B. Liability of Dr. Young
On the same day plaintiff filed the instant suit, he filed a complaint in state court. The state court granted Dr. Young's motion for summary judgment and dismissed plaintiff's complaint in its entirety.
Pursuant to the doctrine of res judicata, plaintiff's claims against Dr. Young are barred.
The Supreme Court has recognized that "res judicata. . . relieves[s] the parties of the cost and vexation of multiple lawsuits, conserve[s] judicial resources, and, by preventing inconsistent decisions, encourage[s] reliance on adjudication." Montana v. United States, 440 U.S. 147, 153-54, 59 L. Ed. 2d 210, 99 S. Ct. 970 (1979). The Supreme Court has "noted with implicit approval the view of other federal courts that res judicata principles fully apply to civil rights suits brought under [§ 1983]." Allen v. McCurry, 449 U.S. 90, 96, 66 L. Ed. 2d 308, 101 S. Ct. 411 (1980).
"[A] federal court applying preclusion principles is bound by the Full Faith and Credit statute, 28 U.S.C. § 1738, and must give a prior state judgment the same effect as would the adjudicating state." Gregory v. Chehi, 843 F.2d 111, 116 (3d Cir. 1988)(footnote omitted).

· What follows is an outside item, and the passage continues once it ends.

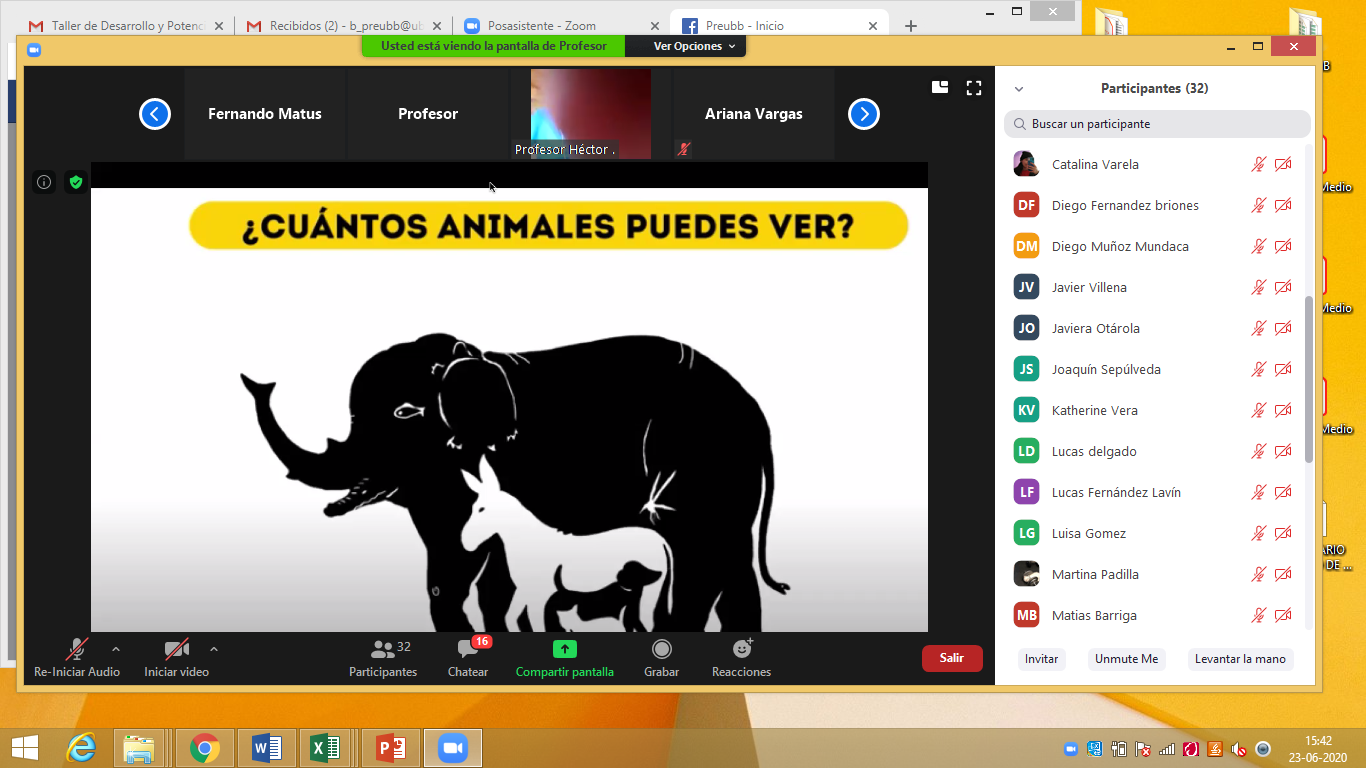1366x768 pixels.
Task: Toggle camera with Iniciar video
Action: [x=176, y=650]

The result is the same in § 1983 suits brought in federal courts. See id. at 117. "When determining the judgment preclusion effect of a judgment rendered by a state court, we are referred to the law of the rendering state." Harris v. Pernsley, 755 F.2d 338, 342 (3d Cir.), cert. denied, 474 U.S. 965, 88 L. Ed. 2d 314, 106 S. Ct. 331 (1985); see also Migra v. Warren City Sch. Dist. Bd. of Educ., 465 U.S. 75, 81, 79 L. Ed. 2d 56, 104 S. Ct. 892 (1984); Allen, 449 U.S. at 95-96.

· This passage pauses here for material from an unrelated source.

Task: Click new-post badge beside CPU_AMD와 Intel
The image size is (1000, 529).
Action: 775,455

Judge Louis H. Pollak recently noted that:
The term "res judicata" has both a broad and a narrow meaning. Narrowly, . . . it refers only to claim preclusion. . . . However, the preferred usage of the term encompasses both claim and issue preclusion.
Venuto v. Witco Corp., 117 F.3d 754, 1997 U.S. App. LEXIS 17209, 1997 WL 356928 (3d Cir. 1997).

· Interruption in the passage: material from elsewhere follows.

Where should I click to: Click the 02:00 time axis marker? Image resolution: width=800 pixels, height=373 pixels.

In this case we are concerned with collateral estoppel
which is a branch of the broader law of res judicata that bars relitigation of any issue actually determined in a prior action between the parties. It is a somewhat narrower concept than claim preclusion which is normally associated with the term res judicata. See Allesandra v. Gross, 187 N.J. Super. 96, 103-104, 453 A.2d 904, 907-908. The requirements for applying issue preclusion are set forth in Restatement (Second) of Judgments § 27:
When an issue of fact or law is actually litigated and determined by a valid and final judgment, and the determination is essential to the judgment, the determination is conclusive in a subsequent action between the parties, whether on the same or a different claim.